Recorded information:
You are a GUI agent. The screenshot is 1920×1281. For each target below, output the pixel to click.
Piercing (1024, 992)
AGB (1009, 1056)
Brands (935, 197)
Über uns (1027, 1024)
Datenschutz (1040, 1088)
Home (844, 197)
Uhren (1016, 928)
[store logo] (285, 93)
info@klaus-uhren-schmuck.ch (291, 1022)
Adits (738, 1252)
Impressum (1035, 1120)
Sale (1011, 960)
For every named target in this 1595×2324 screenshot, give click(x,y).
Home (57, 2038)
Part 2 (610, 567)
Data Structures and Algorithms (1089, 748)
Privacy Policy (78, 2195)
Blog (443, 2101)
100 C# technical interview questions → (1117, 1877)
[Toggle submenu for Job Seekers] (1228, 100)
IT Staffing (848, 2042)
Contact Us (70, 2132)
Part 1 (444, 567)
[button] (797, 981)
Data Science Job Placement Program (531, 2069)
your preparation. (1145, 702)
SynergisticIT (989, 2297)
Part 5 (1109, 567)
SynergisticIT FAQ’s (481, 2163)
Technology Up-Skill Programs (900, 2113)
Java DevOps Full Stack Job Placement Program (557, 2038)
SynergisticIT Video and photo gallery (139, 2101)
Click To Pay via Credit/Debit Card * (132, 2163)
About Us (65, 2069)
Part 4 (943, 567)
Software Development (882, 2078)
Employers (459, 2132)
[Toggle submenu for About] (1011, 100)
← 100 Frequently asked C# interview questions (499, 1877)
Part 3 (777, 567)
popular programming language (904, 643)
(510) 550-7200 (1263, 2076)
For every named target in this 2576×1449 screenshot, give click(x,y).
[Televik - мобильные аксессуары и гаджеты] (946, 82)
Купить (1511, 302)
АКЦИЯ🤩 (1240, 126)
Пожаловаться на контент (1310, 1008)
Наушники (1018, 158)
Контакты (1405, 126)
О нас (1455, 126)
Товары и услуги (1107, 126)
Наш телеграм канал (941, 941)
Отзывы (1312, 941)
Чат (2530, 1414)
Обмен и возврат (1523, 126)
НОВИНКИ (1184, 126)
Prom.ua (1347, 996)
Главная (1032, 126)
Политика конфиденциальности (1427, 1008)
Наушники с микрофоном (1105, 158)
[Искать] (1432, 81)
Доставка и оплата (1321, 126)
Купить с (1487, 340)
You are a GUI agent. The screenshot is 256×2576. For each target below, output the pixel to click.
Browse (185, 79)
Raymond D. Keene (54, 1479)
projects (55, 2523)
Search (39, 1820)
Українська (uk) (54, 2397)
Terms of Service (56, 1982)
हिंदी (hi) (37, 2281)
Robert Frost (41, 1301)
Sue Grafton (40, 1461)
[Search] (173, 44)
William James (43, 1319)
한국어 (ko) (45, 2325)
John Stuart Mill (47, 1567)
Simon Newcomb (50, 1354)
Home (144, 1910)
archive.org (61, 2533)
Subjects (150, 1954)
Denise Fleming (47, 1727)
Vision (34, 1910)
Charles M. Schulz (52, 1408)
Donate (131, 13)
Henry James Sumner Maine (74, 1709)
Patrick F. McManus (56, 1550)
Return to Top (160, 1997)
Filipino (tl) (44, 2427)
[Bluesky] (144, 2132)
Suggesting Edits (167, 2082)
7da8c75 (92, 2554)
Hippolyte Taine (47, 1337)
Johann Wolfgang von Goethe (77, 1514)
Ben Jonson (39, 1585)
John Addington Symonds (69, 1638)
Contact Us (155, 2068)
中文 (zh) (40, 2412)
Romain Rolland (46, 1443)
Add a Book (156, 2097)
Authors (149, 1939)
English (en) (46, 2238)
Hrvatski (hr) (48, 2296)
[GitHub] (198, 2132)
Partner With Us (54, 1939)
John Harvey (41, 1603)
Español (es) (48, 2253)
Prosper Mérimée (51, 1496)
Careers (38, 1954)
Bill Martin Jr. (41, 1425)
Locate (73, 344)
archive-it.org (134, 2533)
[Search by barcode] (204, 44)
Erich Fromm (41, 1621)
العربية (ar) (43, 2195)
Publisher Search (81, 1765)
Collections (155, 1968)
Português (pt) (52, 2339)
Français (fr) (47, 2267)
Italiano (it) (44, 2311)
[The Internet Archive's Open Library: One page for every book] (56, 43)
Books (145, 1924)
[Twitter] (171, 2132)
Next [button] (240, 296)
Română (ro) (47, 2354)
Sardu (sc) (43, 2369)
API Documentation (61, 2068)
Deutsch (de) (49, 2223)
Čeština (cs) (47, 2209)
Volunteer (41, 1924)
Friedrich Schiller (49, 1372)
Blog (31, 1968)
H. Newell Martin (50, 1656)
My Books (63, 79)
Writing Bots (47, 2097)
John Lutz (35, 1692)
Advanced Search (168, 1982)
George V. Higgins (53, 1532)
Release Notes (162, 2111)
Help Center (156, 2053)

Task item: Quote exactly the opening line of the material above and every line after it, up to and including the line that contains "Search (39, 1820)".

Expected answer:
You are a GUI agent. The screenshot is 1920×1281. For each target below, output the pixel to click.
Piercing (1024, 992)
AGB (1009, 1056)
Brands (935, 197)
Über uns (1027, 1024)
Datenschutz (1040, 1088)
Home (844, 197)
Uhren (1016, 928)
[store logo] (285, 93)
info@klaus-uhren-schmuck.ch (291, 1022)
Adits (738, 1252)
Impressum (1035, 1120)
Sale (1011, 960)
For every named target in this 1595×2324 screenshot, give click(x,y).
Home (57, 2038)
Part 2 (610, 567)
Data Structures and Algorithms (1089, 748)
Privacy Policy (78, 2195)
Blog (443, 2101)
100 C# technical interview questions → (1117, 1877)
[Toggle submenu for Job Seekers] (1228, 100)
IT Staffing (848, 2042)
Contact Us (70, 2132)
Part 1 (444, 567)
[button] (797, 981)
Data Science Job Placement Program (531, 2069)
your preparation. (1145, 702)
SynergisticIT (989, 2297)
Part 5 (1109, 567)
SynergisticIT FAQ’s (481, 2163)
Technology Up-Skill Programs (900, 2113)
Java DevOps Full Stack Job Placement Program (557, 2038)
SynergisticIT Video and photo gallery (139, 2101)
Click To Pay via Credit/Debit Card * (132, 2163)
About Us (65, 2069)
Part 4 (943, 567)
Software Development (882, 2078)
Employers (459, 2132)
[Toggle submenu for About] (1011, 100)
← 100 Frequently asked C# interview questions (499, 1877)
Part 3 (777, 567)
popular programming language (904, 643)
(510) 550-7200 (1263, 2076)
For every named target in this 2576×1449 screenshot, give click(x,y).
[Televik - мобильные аксессуары и гаджеты] (946, 82)
Купить (1511, 302)
АКЦИЯ🤩 (1240, 126)
Пожаловаться на контент (1310, 1008)
Наушники (1018, 158)
Контакты (1405, 126)
О нас (1455, 126)
Товары и услуги (1107, 126)
Наш телеграм канал (941, 941)
Отзывы (1312, 941)
Чат (2530, 1414)
Обмен и возврат (1523, 126)
НОВИНКИ (1184, 126)
Prom.ua (1347, 996)
Главная (1032, 126)
Политика конфиденциальности (1427, 1008)
Наушники с микрофоном (1105, 158)
[Искать] (1432, 81)
Доставка и оплата (1321, 126)
Купить с (1487, 340)
You are a GUI agent. The screenshot is 256×2576. For each target below, output the pixel to click.
Browse (185, 79)
Raymond D. Keene (54, 1479)
projects (55, 2523)
Search (39, 1820)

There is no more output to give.